Moda endüstrisi, 2030 yılına kadar emisyonlarını %45 oranında azaltmayı hedefliyor. Ancak hızlı moda ve polyester gibi fosil yakıt bazlı malzemelere olan bağımlılık, ilerlemeyi engelliyor. Kişi başına kıyafet tüketimi 1975’ten bu yana iki katına çıktı ve geri dönüşüm çalışmaları yetersiz kalıyor. Su kullanımı da büyük bir sorun; bir pamuklu tişört üretimi için 2.700 litre su gerekiyor. Lüks ve perakende markaları su yönetimini iyileştirme sözü verse de tüketim artmaya devam ediyor. Hedeflere ulaşmak için endüstrinin aşırı üretim ve sürdürülemez kaynak kullanımını ele alması gerekiyor.
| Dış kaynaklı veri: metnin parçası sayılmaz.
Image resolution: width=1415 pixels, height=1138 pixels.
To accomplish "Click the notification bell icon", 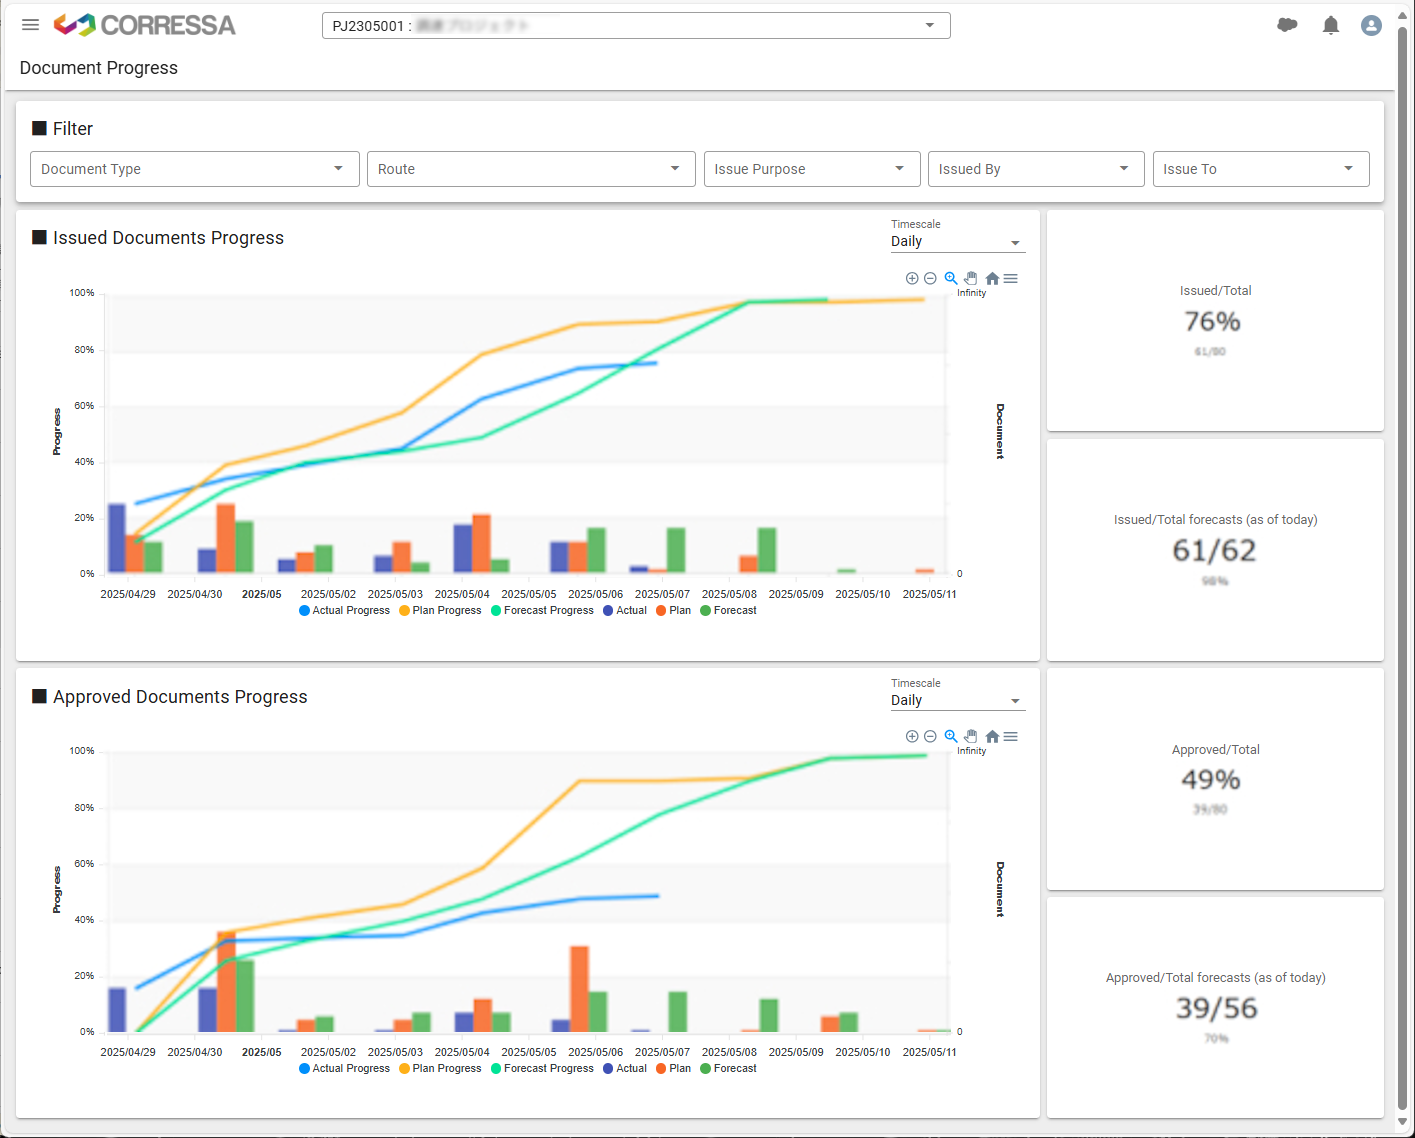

Emisyon Azaltma İhtiyacı: 2035’e Kadar Her Yıl %7,5 Azaltma Zorunluluğu


Küresel ısınmayı 1,5°C ile sınırlamak için emisyonların 2035’e kadar her yıl %7,5 oranında düşmesi gerekiyor. Gelişmiş ülkeler 2023’te emisyonları azaltırken, gelişmekte olan ülkeler kömüre dayalı enerji sistemleri ve artan enerji talebi nedeniyle karbon ayak izlerini büyüttü. Çin ve Hindistan, enerji tüketimi artışında başı çekiyor ve bölgeler arası yenilenebilir enerji yatırımları büyük farklılık gösteriyor. Küresel ilerleme, yenilenebilir enerji finansmanını artırmaya ve Paris Anlaşması kapsamındaki ulusal taahhütleri güçlendirmeye bağlı. Harekete geçilmezse, sıcaklık artışı yüzyıl sonuna kadar 2,6°C–3,1°C'ye ulaşabilir.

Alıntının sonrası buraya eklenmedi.